Die IG Metall halte Arbeitszeitverkürzung grundsätzlich für richtig. Die 35-Stunden-Woche sei „eine brillante Idee“. „Wir müssen aber auch zur Kenntnis nehmen, dass die tatsächlichen Arbeitszeiten steigen“, sagte Kerner. Dies gelte trotz der formalen Beibehaltung des tariflichen Niveaus. Arbeitszeit verfalle – „Stunde um Stunde, Tag für Tag“. Dem müsse ein Ende gesetzt werden. „Gerecht ist, dass geleistete Arbeit vollständig erfasst und vergütet wird“, forderte Kerner. Künftig müsse es darum gehen, die Selbstbestimmung der Beschäftigten über ihre Arbeitszeit wieder zum Thema zu machen. „Wir müssen die Arbeitszeit selbstbestimmt an unsere Lebens-phasen anpassen können“, sagte Kerner. Arbeitszeit müsse reduziert werden können, wenn Kinder zu betreuen seien, Angehörige zu pflegen seien oder Fort-bildung notwendig werde. Es gehe darum, dass der Beschäftigte frei nehmen könne, wenn er es braucht anstatt nur dann, wenn es der Chef erlaubt.

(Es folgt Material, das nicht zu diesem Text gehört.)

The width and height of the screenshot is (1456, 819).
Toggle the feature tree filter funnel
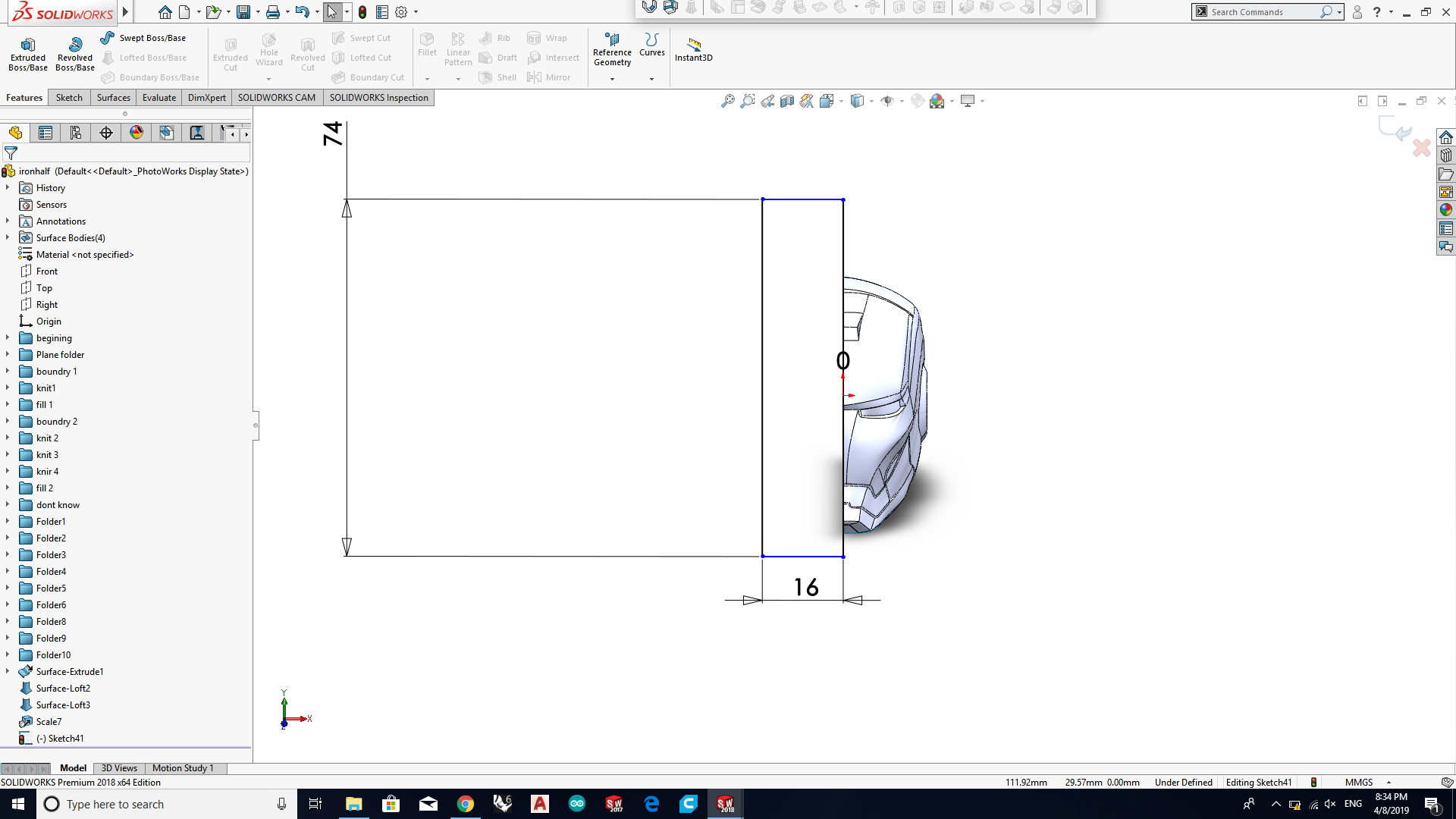pyautogui.click(x=11, y=153)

Bei all dem spiele die Tarifbindung eine zentrale Rolle. Heute seien knapp über 50 Prozent der Beschäftigten im Organisationsbereich der IG Metall durch einen Branchentarifvertrag erfasst. Hinzu kämen fünf Prozent über Haustarife und Anerkennungstarife, erklärte Kerner. Anfang der 1990er Jahre seien es noch über 70 Prozent gewesen. „Wir müssen das anpacken, Tarifflucht bekämpfen und die Tarif-bindung stärken“, kündigte Kerner an. Für das Prinzip „Gleicher Lohn für gleiche Arbeit“ bleibe die Voraussetzung die Tarifbindung. Sie sei für Gewerkschaften das „Gerechtigkeitsthema Nummer eins“. Ein Beschäftigter in einem Betrieb ohne Tarifbindung, der die gleiche Arbeit verrichte wie sein Kollege im Betrieb mit Tarifbindung, erhalte im Durchschnitt 24,6 Prozent weniger Entgelt. Für Angelernte sei die Situation noch schlechter. Hier betrage der Abstand 32 Prozent. „Immer mehr Arbeitgeber haben sich aus der Verantwortung gezogen. Wir werden nicht länger zuschauen“, sagte Kerner.